02/02/2026
Lost in Space: How to Navigate around the Moon and Beyond?
by
Pablo Machuca
Assistant Professor
Aerospace Engineering
San Diego State University
Date: Friday, February 6th, 2026, 6:00PM
Location: Room 305, Engineering Building Unit II (EBU2)
Universty of California San Diego (UCSD)
Abstract:
This seminar will cover on-going research efforts on autonomous optical navigation for deep-
space missions. Applications of interest include trajectories beyond Geostationary Earth Orbit,
lunar transfers, lunar orbits, and missions to asteroids or comets. We explore the potential of
techniques such as edge detection, centroiding, neural network-based feature detection (for lunar
crater and Earth coastline detection), pattern recognition, etc. An overview of our simulation
framework is provided, including image generation, image processing, characterization and
modeling of measurement errors, filtering, uncertainty quantification, and validation through
hardware-in-the-loop experiments. Autonomous optical navigation can enable lower cost, more
flexible, independent, resilient, and sustainable space exploration, and its promise, technical
challenges, expected performance, and limitations are discussed in this talk.
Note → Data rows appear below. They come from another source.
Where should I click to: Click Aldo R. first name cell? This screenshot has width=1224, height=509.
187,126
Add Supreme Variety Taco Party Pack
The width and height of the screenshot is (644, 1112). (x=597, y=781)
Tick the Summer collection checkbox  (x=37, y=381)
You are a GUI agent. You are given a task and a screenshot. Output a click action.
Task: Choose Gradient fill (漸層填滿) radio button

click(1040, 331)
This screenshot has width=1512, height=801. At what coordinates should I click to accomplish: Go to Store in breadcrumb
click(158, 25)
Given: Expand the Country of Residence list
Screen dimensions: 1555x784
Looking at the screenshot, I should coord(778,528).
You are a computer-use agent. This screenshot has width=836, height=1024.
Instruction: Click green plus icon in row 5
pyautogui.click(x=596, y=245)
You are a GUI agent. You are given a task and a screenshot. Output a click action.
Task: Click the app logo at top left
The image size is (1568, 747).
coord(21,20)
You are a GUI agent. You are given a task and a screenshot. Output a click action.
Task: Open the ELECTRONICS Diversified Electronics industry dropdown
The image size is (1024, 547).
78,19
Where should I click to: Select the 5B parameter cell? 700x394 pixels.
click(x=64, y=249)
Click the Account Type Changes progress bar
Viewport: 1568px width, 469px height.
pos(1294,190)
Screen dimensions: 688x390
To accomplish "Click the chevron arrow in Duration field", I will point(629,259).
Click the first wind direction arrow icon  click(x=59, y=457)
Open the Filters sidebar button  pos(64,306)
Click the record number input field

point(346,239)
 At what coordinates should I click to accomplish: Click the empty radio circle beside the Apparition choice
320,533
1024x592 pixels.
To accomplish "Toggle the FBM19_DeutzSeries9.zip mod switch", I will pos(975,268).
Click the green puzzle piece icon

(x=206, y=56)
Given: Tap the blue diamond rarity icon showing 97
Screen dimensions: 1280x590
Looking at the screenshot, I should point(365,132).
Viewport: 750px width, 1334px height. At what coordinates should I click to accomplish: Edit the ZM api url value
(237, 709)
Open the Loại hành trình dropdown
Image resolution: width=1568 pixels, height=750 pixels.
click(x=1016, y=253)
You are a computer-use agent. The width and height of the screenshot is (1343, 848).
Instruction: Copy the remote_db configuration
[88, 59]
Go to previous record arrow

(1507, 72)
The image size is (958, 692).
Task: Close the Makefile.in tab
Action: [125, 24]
Bio: Pablo Machuca is currently an Assistant Professor in the Department of Aerospace Engineering
at San Diego State University. Pablo completed his Ph.D. on “Mission Design for Asteroid
Exploration Using Autonomous CubeSats” at Cranfield University (United Kingdom) in 2021.
He then joined University of California San Diego as a postdoctoral researcher on “Cislunar
Space Domain Awareness” in 2021, and completed a second postdoc at Massachusetts Institute
of Technology on “Space Debris Modeling and Propagation” in 2022.
Pablo’s research interests include astrodynamics in dynamically complex environments and
autonomous guidance, navigation and control, with applications to deep-space exploration, and
small-spacecraft mission analysis and systems design.